TASK OBJECTIVE:
Only one stretch of the data below is needed: the line with "The image size is (754, 417)." through the last line. Output it exactly and drop the pictures.

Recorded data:
◇ ◇ ◇ ◇ ◇ ◇ ◇
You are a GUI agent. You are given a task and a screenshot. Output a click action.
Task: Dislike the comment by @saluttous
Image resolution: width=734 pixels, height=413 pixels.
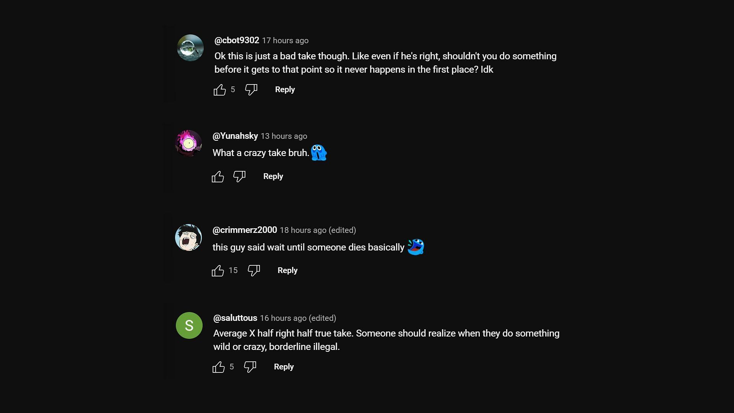tap(250, 367)
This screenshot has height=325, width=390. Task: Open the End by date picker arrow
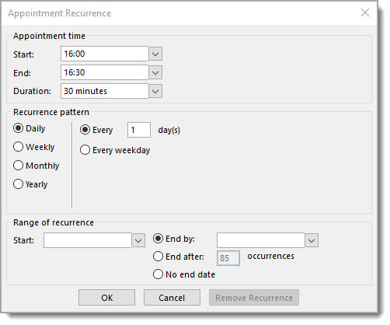pos(312,240)
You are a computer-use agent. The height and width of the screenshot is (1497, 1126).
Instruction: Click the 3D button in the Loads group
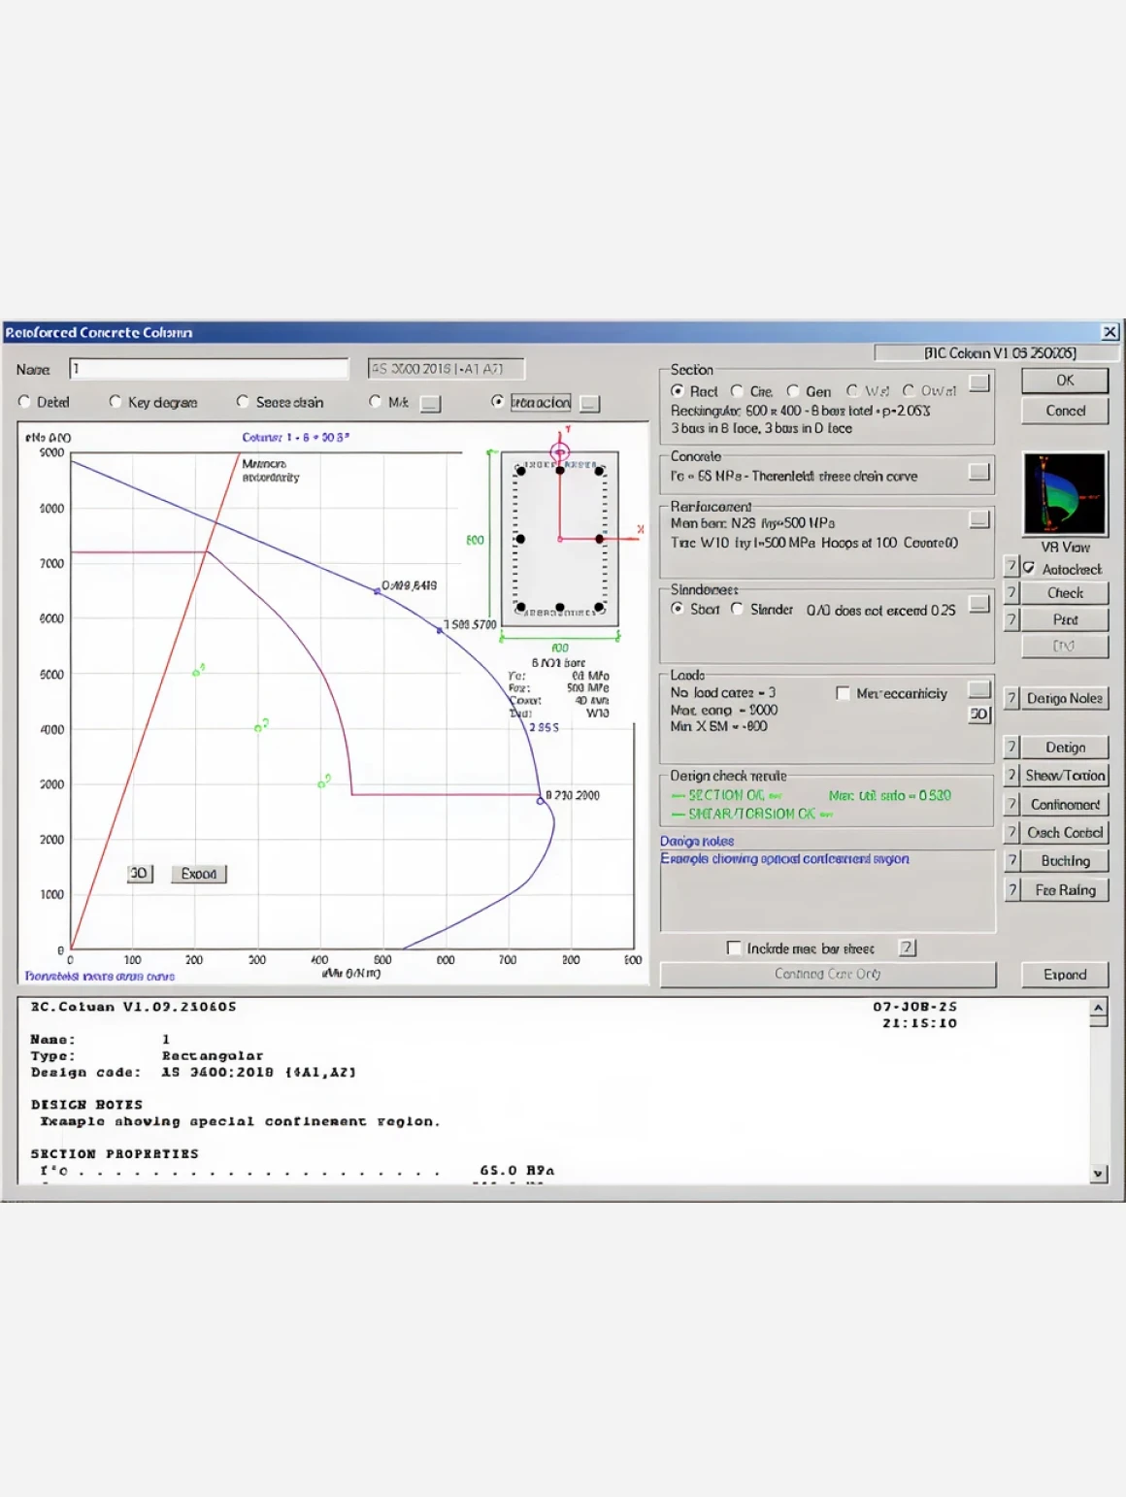[978, 714]
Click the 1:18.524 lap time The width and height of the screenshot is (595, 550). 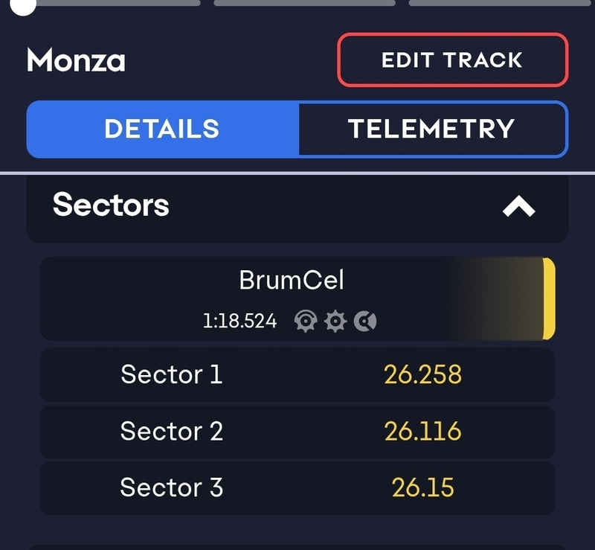239,322
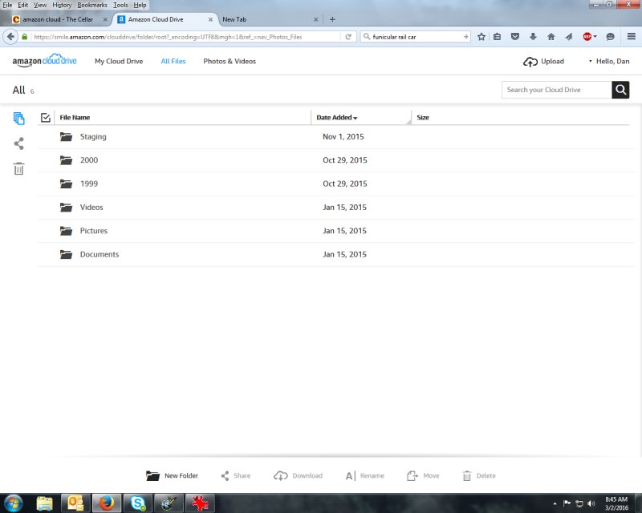Open the Bookmarks menu in Firefox

[91, 5]

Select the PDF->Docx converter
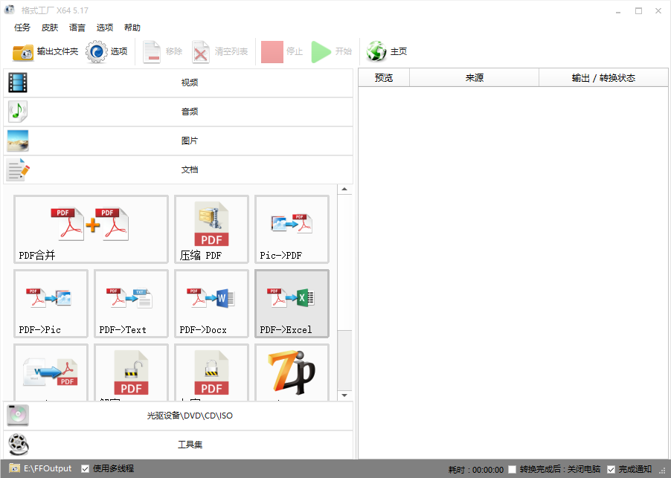click(x=211, y=303)
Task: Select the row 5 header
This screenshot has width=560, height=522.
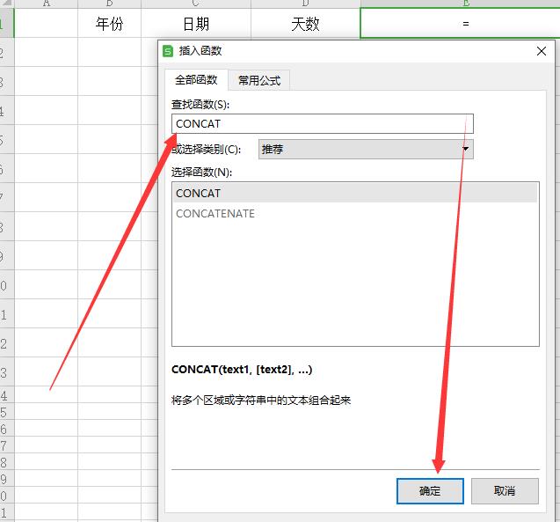Action: click(4, 140)
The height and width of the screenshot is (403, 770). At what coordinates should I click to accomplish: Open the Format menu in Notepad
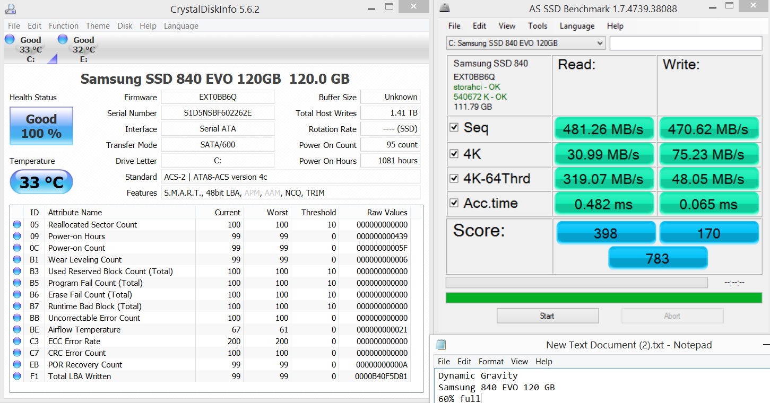pyautogui.click(x=491, y=362)
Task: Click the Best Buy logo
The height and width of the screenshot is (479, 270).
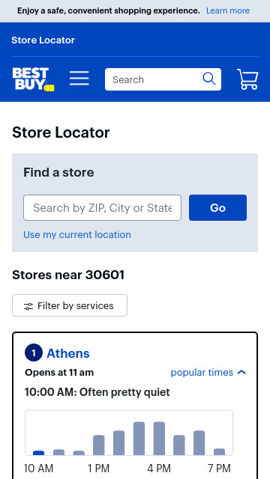Action: [x=33, y=79]
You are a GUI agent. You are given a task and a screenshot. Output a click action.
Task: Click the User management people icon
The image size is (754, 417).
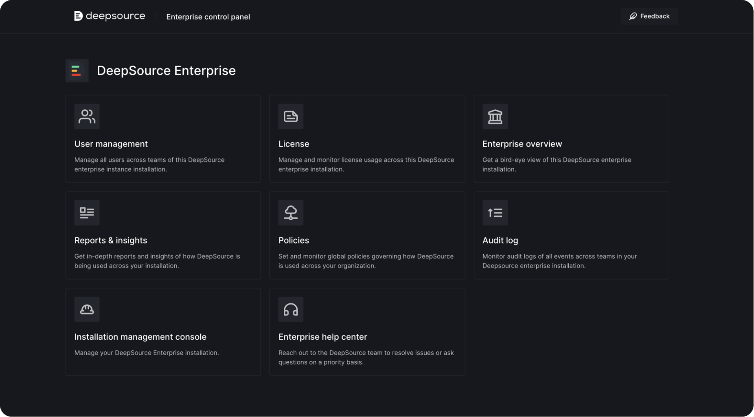(x=87, y=116)
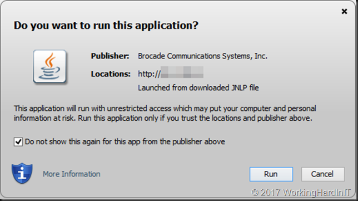The image size is (358, 201).
Task: Open the More Information link
Action: (72, 174)
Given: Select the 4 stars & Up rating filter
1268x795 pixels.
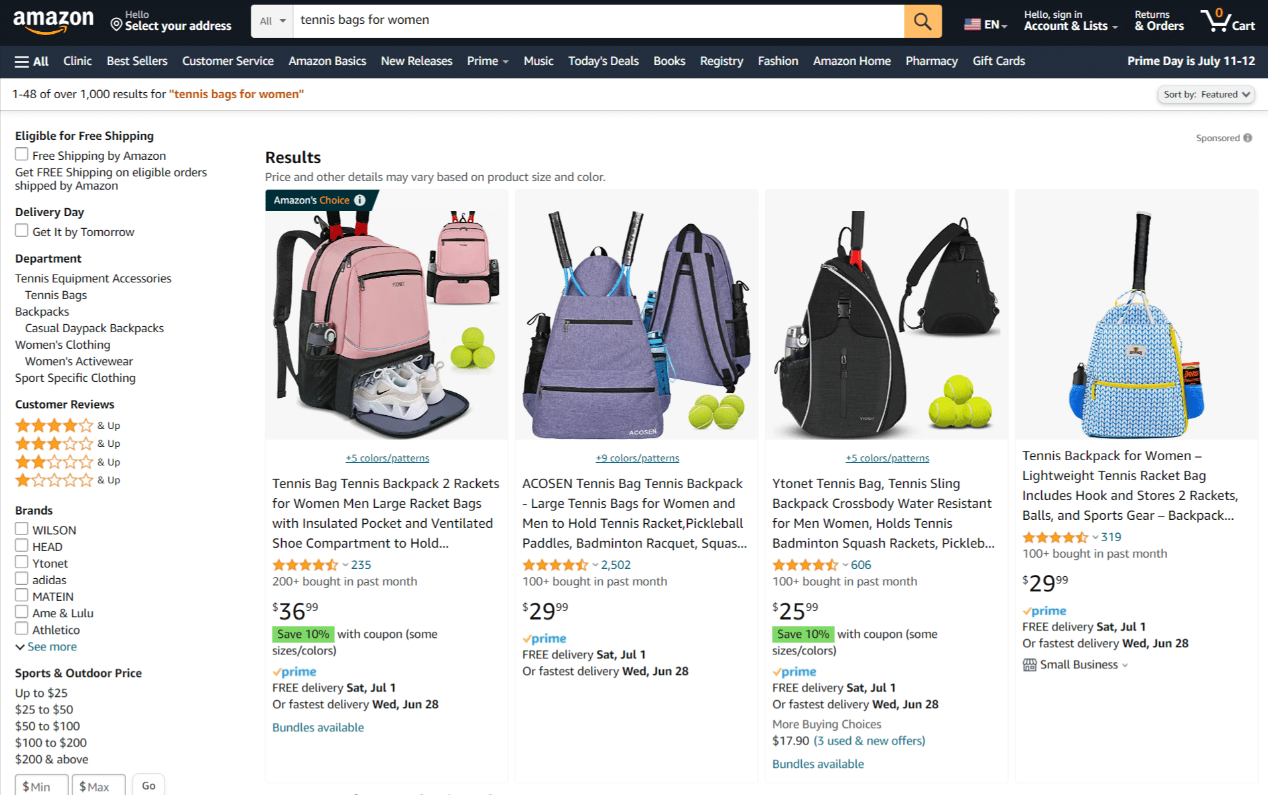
◇ ◇ ◇ ◇ ◇ ◇ ◇
WRITTEN SOLUTION:
The image size is (754, 417).
(x=87, y=116)
The image size is (358, 201).
Task: Open the More Information link
Action: (72, 174)
Given: Select the 4 stars & Up rating filter
1268x795 pixels.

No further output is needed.